Nurse aims to improve quality of life for palliative care patients

(Nursing Allied Health) A Sydney palliative care nurse hopes her research into delirium will improve nursing care for palliative care patients.

Annmarie Hosie, a nurse at Calvary Health Care Sydney and PhD student at The University of Notre Dame Australia, is researching palliative care inpatients’ prevalence of delirium and how palliative care nurses can better recognise and respond to symptoms of delirium.

Ms Hosie, a nurse for more than 20 years who has worked in palliative care and in aged care settings for the past 12 years, said research shows nurses often fail to recognise delirium but delirium can have a major impact on quality of life for patients and their families.

“There are quite a number of studies, particularly around nursing recognition, that show that across the board, nurses don’t recognise delirium. It’s a real issue in nursing,” she said.

“If you don’t recognise it, you don’t put in the following steps that are necessary but if you recognise it, you can then think more critically about what’s going on for the person.”

Ms Hosie said hypoactive delirium, where patients are often withdrawn, quiet and vague, was the least recognised subtype.

Delirium is an acute neuropsychiatric syndrome related to a physical cause, with fluctuating changes to levels of consciousness or alertness, cognition and often perception.

Patients can experience a wide range of symptoms such as inattention, altered alertness, impaired memory, language, behaviour changes, hallucinations, illusions or delusions, mood changes and altered sleep cycles.

Ms Hosie said patients who experience delirium report it as being frightening, humiliating and distressing.

“Older, hospitalised patients who experience delirium are more likely to fall, stay in hospital longer and be discharged to a nursing home,” she said.

“These patients also have increased mortality compared to those patients who did not experience delirium.”

Ms Hosie said research indicates between a third and a half of palliative care patients’ delirium was reversible.

And she said the introduction of a comprehensive screening process for delirium would improve its recognition.

“In palliative care inpatient settings, patients are screened every day for their level of pain, nausea, appetite, their bowels, breathing and their levels of energy,” she said.

“Part of the reason for screening is to be able to address what are the most significant problems for the patient and show that you have made a difference.

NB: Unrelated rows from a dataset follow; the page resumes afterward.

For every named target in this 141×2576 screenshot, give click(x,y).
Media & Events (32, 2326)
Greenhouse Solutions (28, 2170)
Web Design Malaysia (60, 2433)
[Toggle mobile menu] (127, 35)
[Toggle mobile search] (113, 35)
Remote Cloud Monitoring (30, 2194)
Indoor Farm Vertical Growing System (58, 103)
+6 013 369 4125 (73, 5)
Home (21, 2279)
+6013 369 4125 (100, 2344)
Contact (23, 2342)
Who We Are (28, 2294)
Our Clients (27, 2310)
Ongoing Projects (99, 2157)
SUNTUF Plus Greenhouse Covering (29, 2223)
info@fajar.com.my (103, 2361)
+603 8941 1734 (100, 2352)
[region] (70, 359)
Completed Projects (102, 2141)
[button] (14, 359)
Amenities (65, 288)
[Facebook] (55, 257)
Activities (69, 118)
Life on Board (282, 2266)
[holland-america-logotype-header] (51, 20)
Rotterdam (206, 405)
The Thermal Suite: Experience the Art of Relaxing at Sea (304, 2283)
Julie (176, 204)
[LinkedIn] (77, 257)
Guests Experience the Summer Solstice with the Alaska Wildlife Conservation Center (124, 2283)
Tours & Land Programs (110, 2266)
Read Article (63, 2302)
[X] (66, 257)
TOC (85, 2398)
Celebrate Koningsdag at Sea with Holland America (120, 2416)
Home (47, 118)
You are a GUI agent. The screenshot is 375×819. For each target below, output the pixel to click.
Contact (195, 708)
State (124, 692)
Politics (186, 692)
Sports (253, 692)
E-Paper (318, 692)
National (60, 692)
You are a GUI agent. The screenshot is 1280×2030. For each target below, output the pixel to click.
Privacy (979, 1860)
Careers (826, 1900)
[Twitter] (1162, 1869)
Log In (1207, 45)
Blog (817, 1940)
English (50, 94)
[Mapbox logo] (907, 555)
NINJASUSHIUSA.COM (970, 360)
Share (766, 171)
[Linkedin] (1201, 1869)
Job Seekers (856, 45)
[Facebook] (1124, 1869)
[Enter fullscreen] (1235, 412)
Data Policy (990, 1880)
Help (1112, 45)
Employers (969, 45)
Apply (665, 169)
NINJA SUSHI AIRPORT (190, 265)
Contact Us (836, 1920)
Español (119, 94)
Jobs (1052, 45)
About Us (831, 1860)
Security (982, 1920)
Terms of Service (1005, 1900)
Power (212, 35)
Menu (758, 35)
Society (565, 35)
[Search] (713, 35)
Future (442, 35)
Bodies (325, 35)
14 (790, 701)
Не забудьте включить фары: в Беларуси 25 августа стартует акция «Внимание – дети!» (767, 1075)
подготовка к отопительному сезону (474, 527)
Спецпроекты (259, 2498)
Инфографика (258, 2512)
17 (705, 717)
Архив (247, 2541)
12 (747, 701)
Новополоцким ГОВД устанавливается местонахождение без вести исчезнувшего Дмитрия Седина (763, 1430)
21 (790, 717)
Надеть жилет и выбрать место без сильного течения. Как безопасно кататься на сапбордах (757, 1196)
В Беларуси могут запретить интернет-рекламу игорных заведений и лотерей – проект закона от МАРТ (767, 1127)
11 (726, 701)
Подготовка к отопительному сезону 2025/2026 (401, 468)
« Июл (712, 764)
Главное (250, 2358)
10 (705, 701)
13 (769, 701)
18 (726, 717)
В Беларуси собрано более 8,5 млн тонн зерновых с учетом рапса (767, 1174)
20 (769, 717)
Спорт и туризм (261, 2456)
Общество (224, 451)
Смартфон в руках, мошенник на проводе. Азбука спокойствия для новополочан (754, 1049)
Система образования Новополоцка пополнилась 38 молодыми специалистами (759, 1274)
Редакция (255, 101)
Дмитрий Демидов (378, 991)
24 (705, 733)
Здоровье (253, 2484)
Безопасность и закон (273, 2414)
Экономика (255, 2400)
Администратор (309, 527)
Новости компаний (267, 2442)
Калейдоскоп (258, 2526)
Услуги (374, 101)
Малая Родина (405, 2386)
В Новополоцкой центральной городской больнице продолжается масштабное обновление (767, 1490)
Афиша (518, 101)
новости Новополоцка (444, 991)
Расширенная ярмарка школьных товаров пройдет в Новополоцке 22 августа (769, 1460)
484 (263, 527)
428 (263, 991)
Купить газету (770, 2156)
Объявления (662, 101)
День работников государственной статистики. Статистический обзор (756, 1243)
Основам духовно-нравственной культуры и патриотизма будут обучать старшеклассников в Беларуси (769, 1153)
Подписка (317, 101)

“We don’t actually do that with delirium. I think there’s a number of reasons why we don’t. I think it’s a gap and I think we need to have a conversation around it.

“If there’s an opportunity to reverse someone’s delirium we should be taking that opportunity.

“A day without delirium is a better day than a day with delirium. You can make a real difference there.”

Ms Hosie said early recognition of a patient’s delirium would help clinicians treat the underlying physical cause and potentially reverse the delirium.

“Even if the delirium cannot be reversed, patients and families will need information and support about what is happening, and there are interventions that may reduce the severity of the symptoms.”

Ms Hosie’s review, titled ‘Delirium prevalence, incidence, and implications for screening in specialist palliative care inpatient settings: a systematic review’, was conducted under the supervision of Notre Dame’s Professor of Palliative Nursing Jane Phillips and written in collaboration with her co-authors. It was recently published in Palliative Medicine.

Ms Hosie plans to develop and test a pilot intervention in 2014, aimed at improving nursing practice in delirium prevention, recognition and assessment.

As part of her work to develop the pilot, Ms Hosie is now recruiting about 30 palliative care nurses for a study on aspects of practice.

To be eligible to participate in the study, participants must be registered nurses with at least 12 months clinical experience, employed for at least three months by a specialist palliative care inpatient service in Australia, and working in a role which includes clinical responsibilities.